Going back to Universal’s first werewolf movie, Werewolf of London (1935), the transformation was not a painful process. In fact, Dr. Glendon didn’t even seem to notice it. He walked behind one pillar as a man and emerged a little hairier, and continued that way until he was a man-wolf. Six years later, in Universal’s much more successful film The Wolf-Man, Larry Talbot did have to remain still for the transformation, but it didn’t cause him any pain.
It really wasn’t until An American Werewolf in London and The Howling (both from 1981) that we see the transformation as something painful. Is it just because special effects finally allowed filmmakers to show the stretching flesh and bone contortions? Maybe. But I think there’s something more to it.

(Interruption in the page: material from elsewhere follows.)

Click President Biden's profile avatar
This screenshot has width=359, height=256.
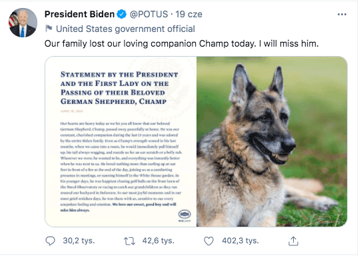coord(23,23)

I think we began coming to terms with the werewolf as a metaphor. Going all the way back to Little Red Riding Hood, the werewolf stood in for a lecherous man who would lead innocent young girls astray. In the 1980s I think we moved away from the idea of the werewolf as a creature made by Satan and looked at him as something within ourselves, as with Robert Louis Stephenson’s The Strange Case of Dr. Jekyll and Mr. Hyde. The werewolf became an externalization of our repressed primal instincts and desires, namely rage and lust. This was especially true in The Howling, where the werewolves loved being lycanthropes. They relished having sex and killing as animals.
After the two films from 1981, most werewolf movies eshewed plot and focused on the transformation and killing for a long time. The best exception (prior to Ginger Snaps) being Neil Jordan’s 1984 The Company of Wolves, which is all about the werewolf as metaphor for our own dark side. Ginger Snaps (2000) did get back to plot and the werewolf as metaphor, but the metaphor in this case was the transformation caused by puberty, and Ginger’s transformation happened slowly and didn’t seem to cause her much (if any) physical pain … if you don’t count where the tried to cut off her tail.

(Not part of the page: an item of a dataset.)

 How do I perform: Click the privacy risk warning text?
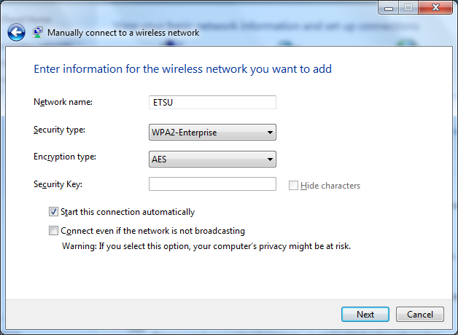point(206,246)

So, should the transformation cause pain? If you’ve read my books, you know my answer is definitely Yes. The werewolf is opening an internal doorway, shedding the trappings of centuries of civilization to become something that is absolutely UNcivilized. He is becoming something wild and deadly. Sloughing off thousands of years of humanity should hurt, just as it should hurt to put them back on. Not to mention the logical implications of physically changing from a human shape to a wolf as we’ve been seeing from 1981 on.
Which, of course, brings us back to New Moon and Meyer doing to werewolves what the did to vampires in Twilight. Do the characters feel pain when they transform? Nope. In fact, thanks to CGI, they’re changing shape in mid-air in fractions of a second. There’s no payment for what they become, no dark side. Well, nothing darker than the brooding of a James Dean-esque bad guy (and forgive me, but I always saw Dean as just a crybaby). As with the “vegetarian” vampires, Meyer wants to turn monsters into misunderstood outcasts who don’t really want to hurt anyone, and that just isn’t what the werewolf (or vampire) is all about.
The technology to show the werewolf transformation as the painful release of our internal animal is ours. The question now is whether or not we’ve become so politically correct that we can no longer acknowledge that we have this monster living inside of us.